Long-range forecasters say early indications are that the Caribbean Sea will remain unsettled from the first to second weeks of November with the potential for showers and thunderstorms to organize into one or more tropical systems. If development occurs farther to the east in the Caribbean, meteorologists say there would be concerns for impacts from heavy rain and high winds from a tropical system that could shift away from Florida and toward the eastern Caribbean islands.

As of Oct. 27, there have been two tropical depressions, six tropical storms and five hurricanes. The only two major hurricanes — Fiona and Ian — were systems that originated in the Caribbean. Both reached Category 4 intensity. Ian’s maximum sustained winds peaked at 155 mph just prior to striking southwestern Florida and causing a significant loss of life and great destruction in late September.

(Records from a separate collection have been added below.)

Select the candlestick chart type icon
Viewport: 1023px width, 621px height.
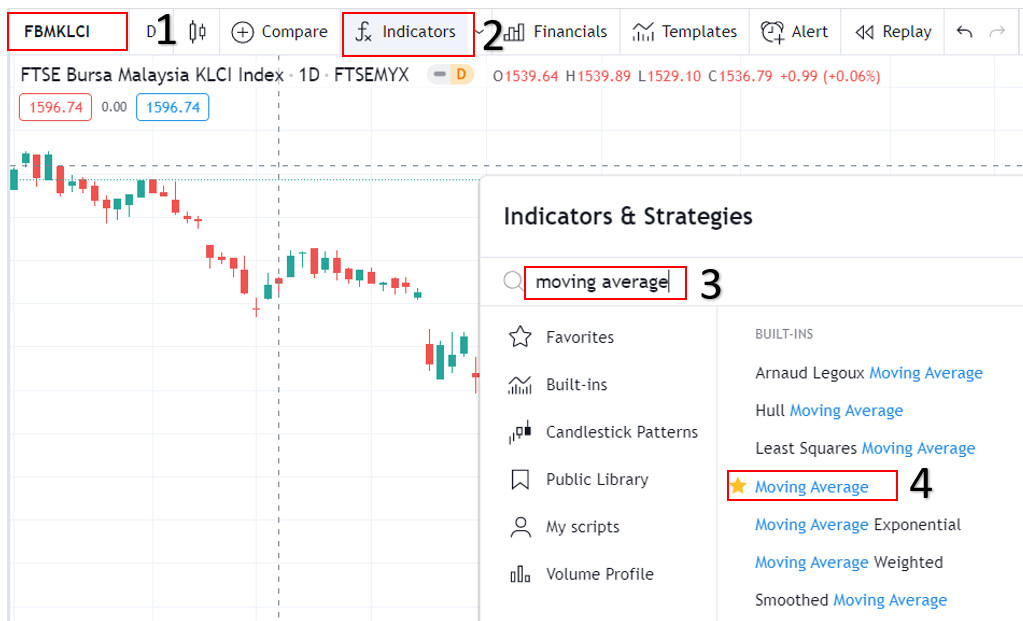pos(198,32)
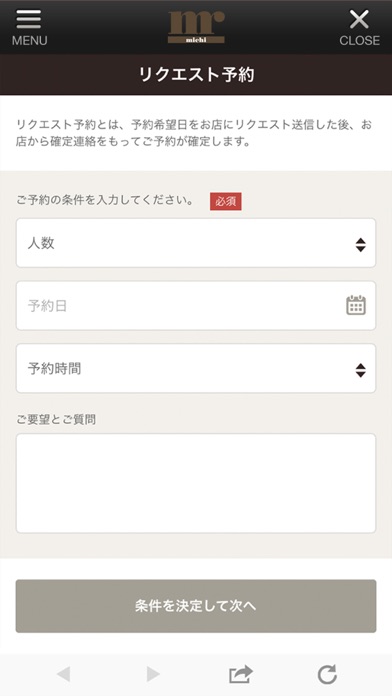Tap the ご予約の条件を入力してください label
The image size is (392, 696).
tap(105, 201)
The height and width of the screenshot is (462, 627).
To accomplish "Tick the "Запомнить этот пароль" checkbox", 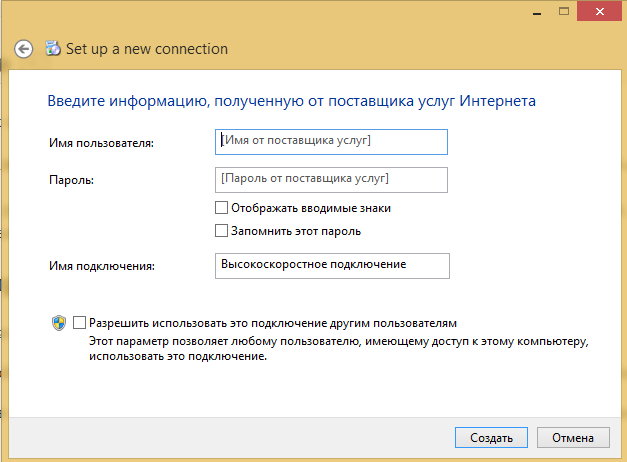I will [221, 231].
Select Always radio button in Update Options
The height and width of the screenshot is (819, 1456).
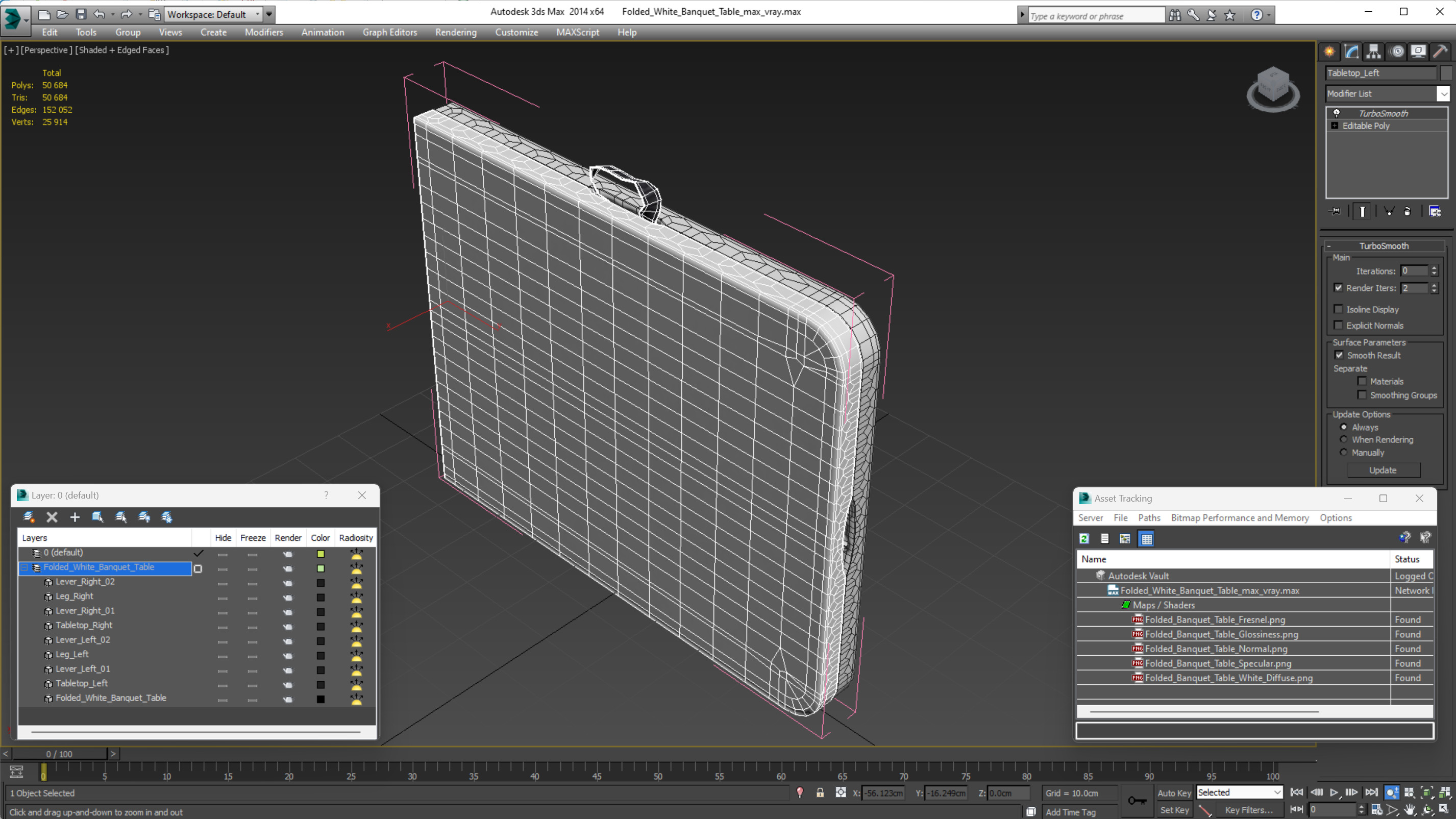[x=1343, y=427]
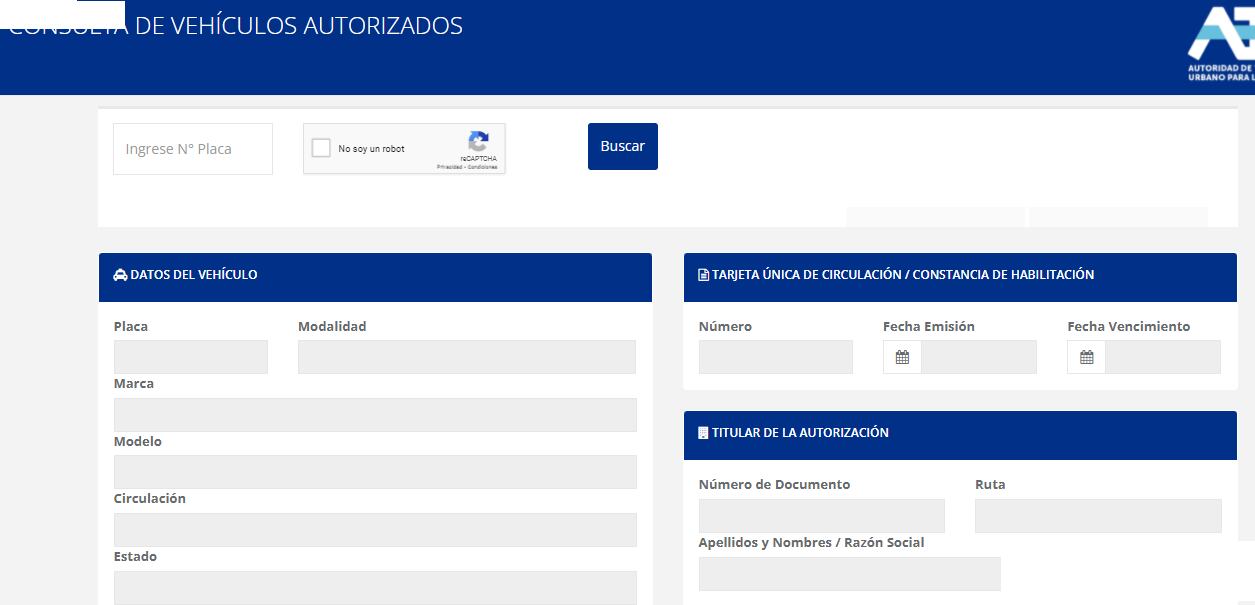The width and height of the screenshot is (1255, 605).
Task: Click the Estado field
Action: [x=375, y=587]
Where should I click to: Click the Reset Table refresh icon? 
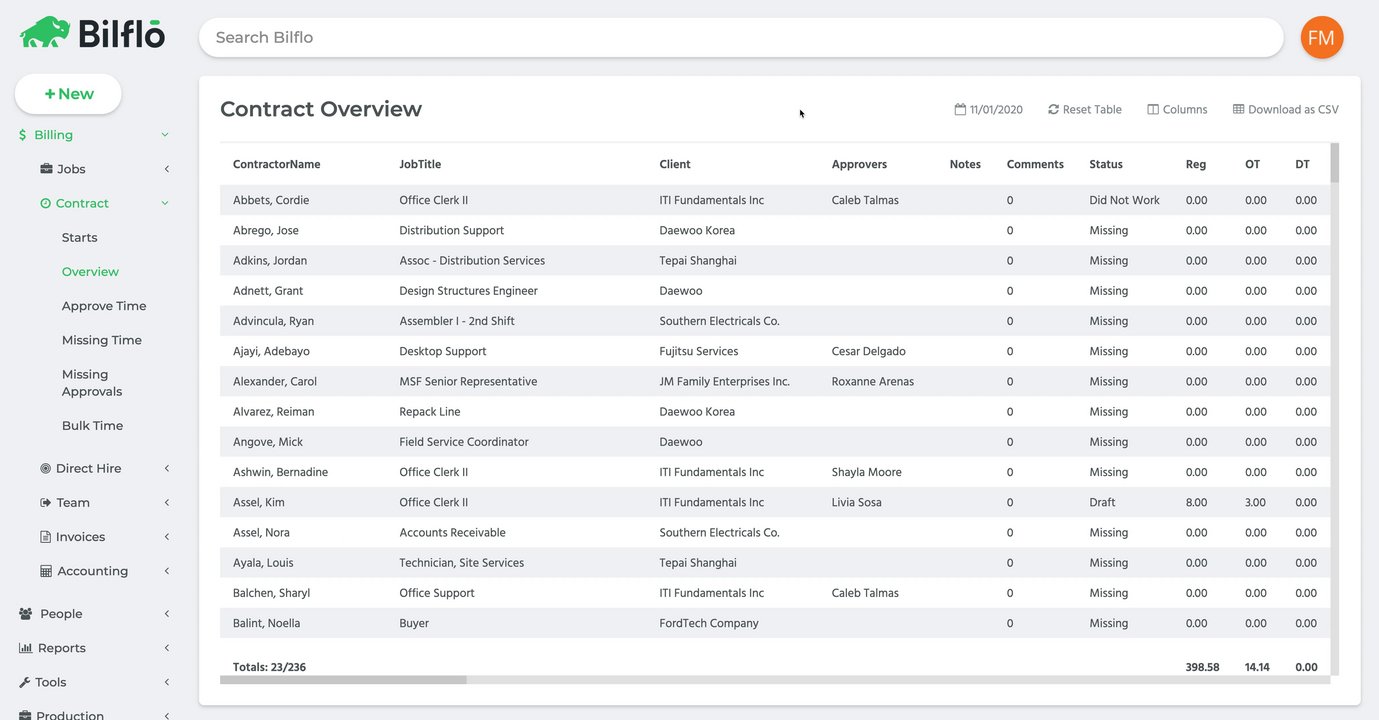[1053, 110]
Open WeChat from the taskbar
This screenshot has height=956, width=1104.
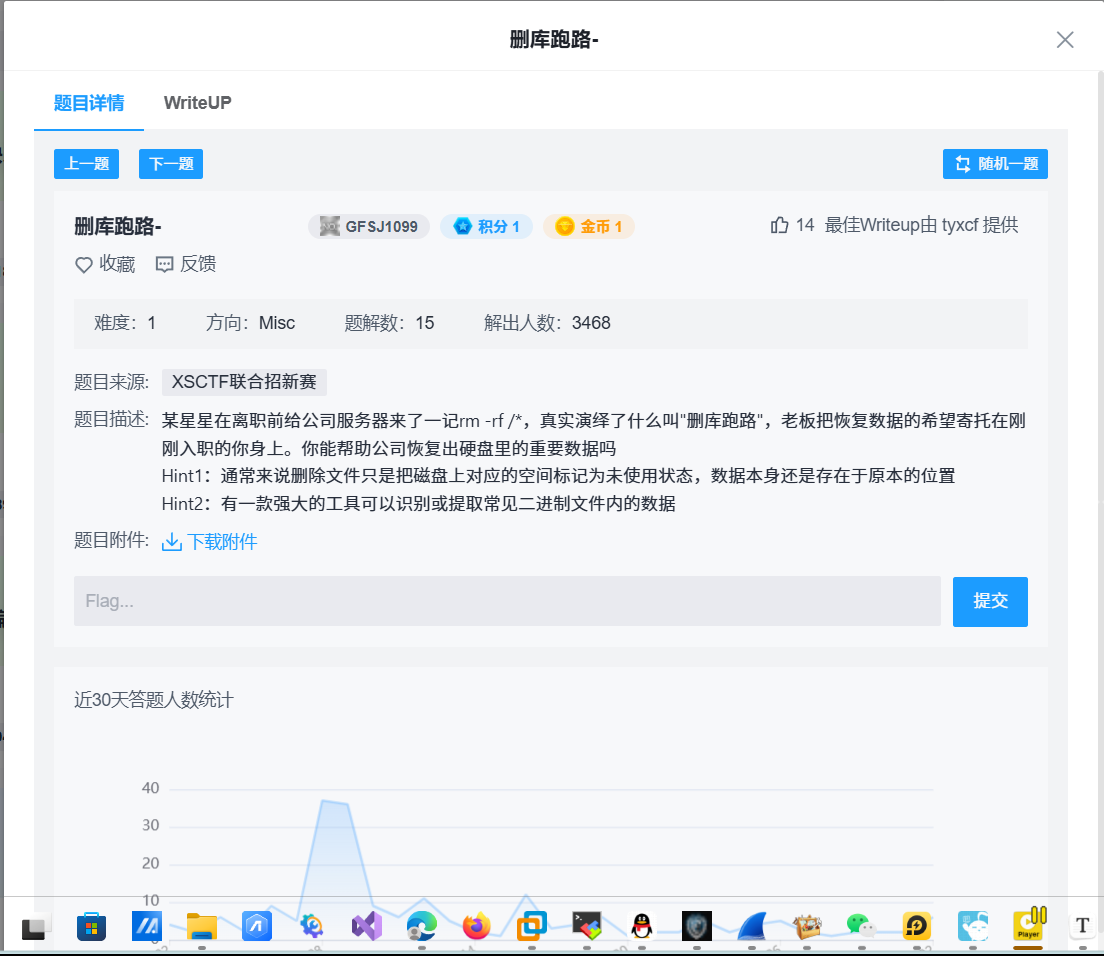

With 11 named systems as of late October and a little more than a month to go, the 2022 season is running slightly below the average for this time of year of 13 named systems. However, given the current outlook for the basin over the next couple of weeks, there is potential to catch back up to that number.

Over the course of the year, there are typically 14 named systems, of which seven become hurricanes and three reach major hurricane strength of Category 3 or greater. Hurricane season does not officially end until Nov. 30.

The next three names that could be used to identify storms during the 2022 Atlantic hurricane season are Lisa, Martin and Nicole.